The victim’s head had been separated from his—as yet undiscovered—body with hacking slices, the weapon possibly some kind of a small ax. Not a neat job, but it had gotten things done. The skin, which appeared to have been either pink or white in life, was bloated and soft with water, but the river hadn’t had time to degrade it into slime.

“I was hoping,” he said to the blue-winged angel who stood on the other side of the grisly find, “for a quiet few weeks.” The reappearance of the archangel Caliane, thought dead for over a millennium, had rocked both the angels and the vampire population. The mortals, too, felt something, but they had no true knowledge of the staggering change in the power structure of the Cadre of Ten, the archangels who ruled the world.

Because Caliane wasn’t simply old, she was an Ancient.

“Quiet would bore you,” Illium said, playing a thin silver blade in and around his fingers.
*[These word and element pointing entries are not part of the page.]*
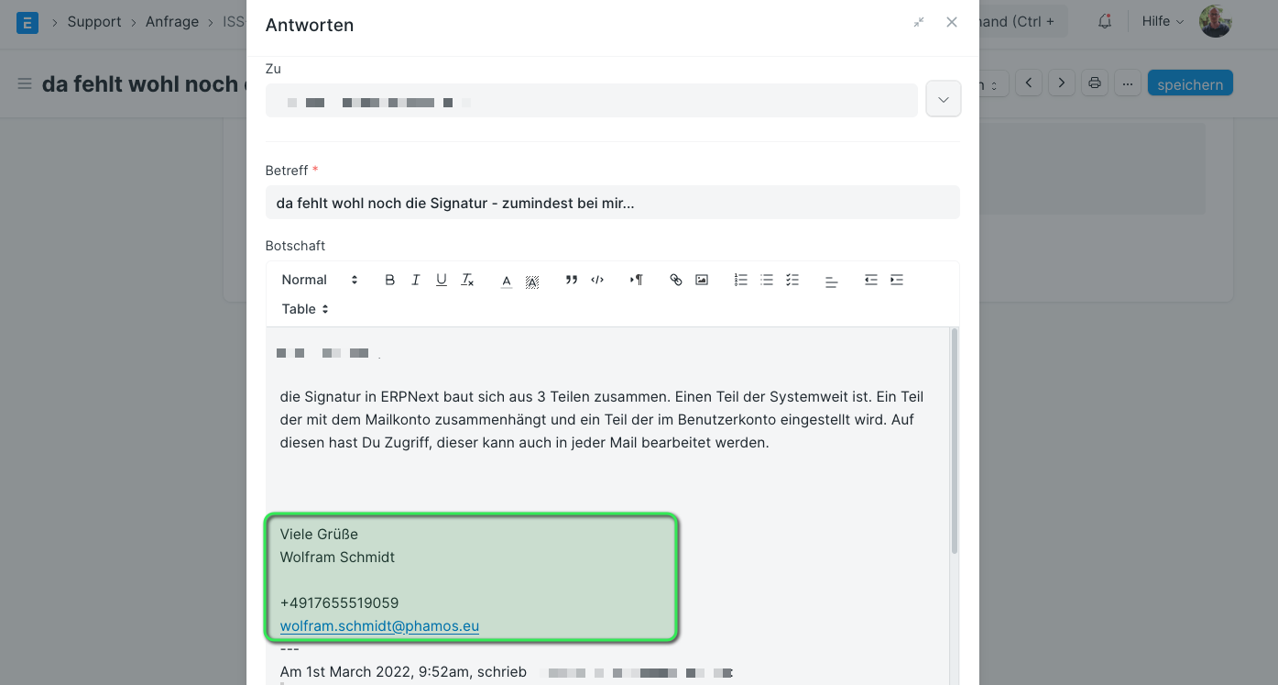
Task: Toggle italic text formatting
Action: [x=416, y=280]
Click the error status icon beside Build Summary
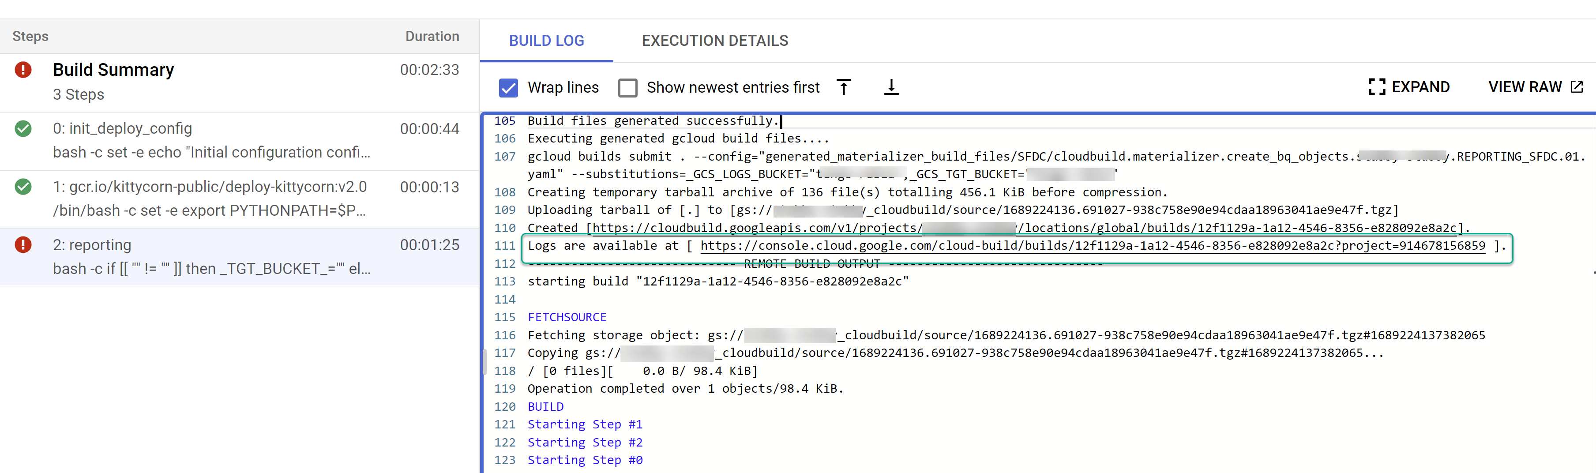 23,70
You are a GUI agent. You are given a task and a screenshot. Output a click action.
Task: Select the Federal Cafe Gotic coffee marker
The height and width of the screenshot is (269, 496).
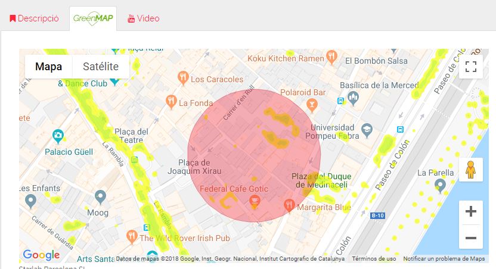(x=255, y=202)

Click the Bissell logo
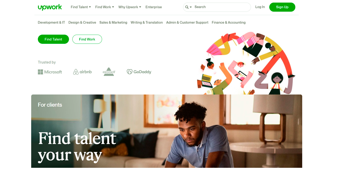coord(109,72)
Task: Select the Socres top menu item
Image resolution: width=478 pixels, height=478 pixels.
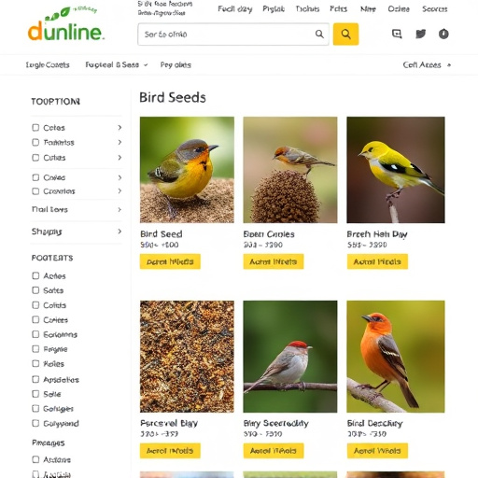Action: pyautogui.click(x=434, y=9)
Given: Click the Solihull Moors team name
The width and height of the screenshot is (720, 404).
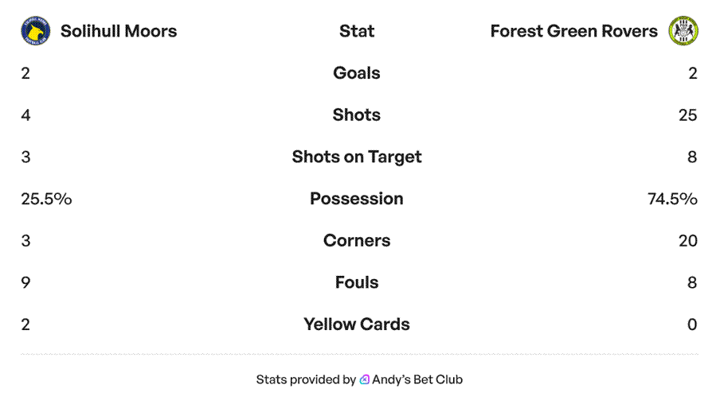Looking at the screenshot, I should point(119,31).
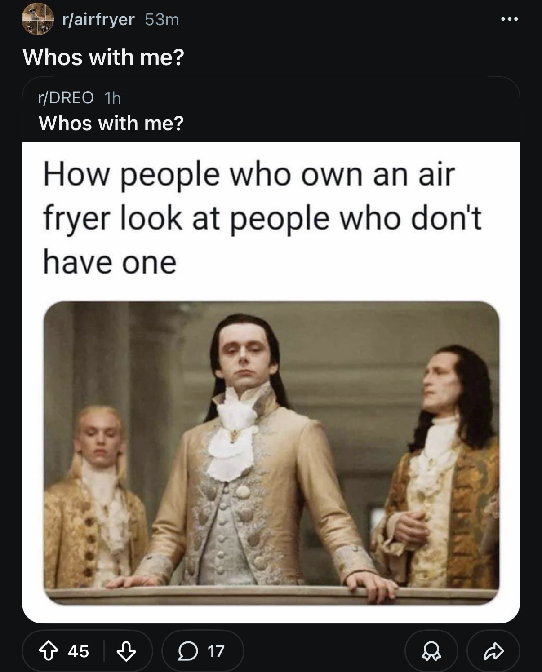The width and height of the screenshot is (542, 672).
Task: Tap the 1h crosspost timestamp
Action: pos(112,97)
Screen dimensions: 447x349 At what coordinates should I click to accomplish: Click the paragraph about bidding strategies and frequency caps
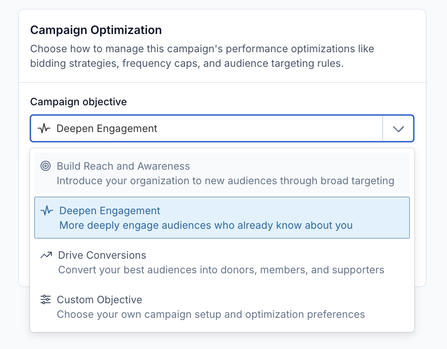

Having preceded Raphael and Elena home from Japan the previous day, he looked none the worse for wear after having been kidnapped and caught in the middle of a battle between archangels.

Dmitri felt his lips curve. Unfortunately, the angel with his wings of silver-kissed blue and eyes of gold was right. Dmitri hadn’t yet succumbed to the ennui that affected so many of the immortals for the simple reason that he never stayed still. Of course, some would say he was leaning too far in the other direction—in the company of those who lived only for the piercing pleasure of blood and pain, every other sensation having grown dull.

The thought should’ve concerned him. That it didn’t . . . that concerned him. But his inexorable descent into the seductive ruby red darkness had nothing to do with the current situation. “He has nascent fangs.” The small, immature canines appeared almost translucent. “But he’s not one of ours.” Dmitri knew the name and face of every vampire living in and around New York. “Neither does he fit the description of any of the Made who’ve gone missing across the wider territory.”

Illium balanced his blade on a fingertip, the yellow glow from the streetlight reflecting off it in an unexpected spark of color before he began to play it through his fingers once more. “He could’ve belonged to someone else, tried to escape his Contract, run into trouble.”

Since there were always idiots who tried to get out of their side of the deal—a hundred years of service to the angels in exchange for the gift of near-immortality—that was highly possible. Though why a vampire would come to New York when it was home to an archangel, and a powerful Guild of hunters dedicated to retrieving those who decided to run, wasn’t as explicable.

“Family ties,” Illium said, as if he’d read Dmitri’s thoughts. “Vampires that young tend to stay connected to their mortal roots.”

Dmitri thought of the broken burned-out shell of a house he’d visited day after day, night after night, until so many years had passed that there was no longer any sign of the small cottage that once stood there. Only the land, carpeted with wildflowers, remained, and it was Dmitri’s, would always be Dmitri’s. “We’ve been working together too long, Bluebell,” he said, his mind on that windswept plain where he had once danced a laughing woman in his arms while a bright-eyed boy clapped his hands.

“I keep saying that,” Illium responded, “but Raphael refuses to get rid of you.” That silver blade flashed faster and faster. “What do you think of the ink?”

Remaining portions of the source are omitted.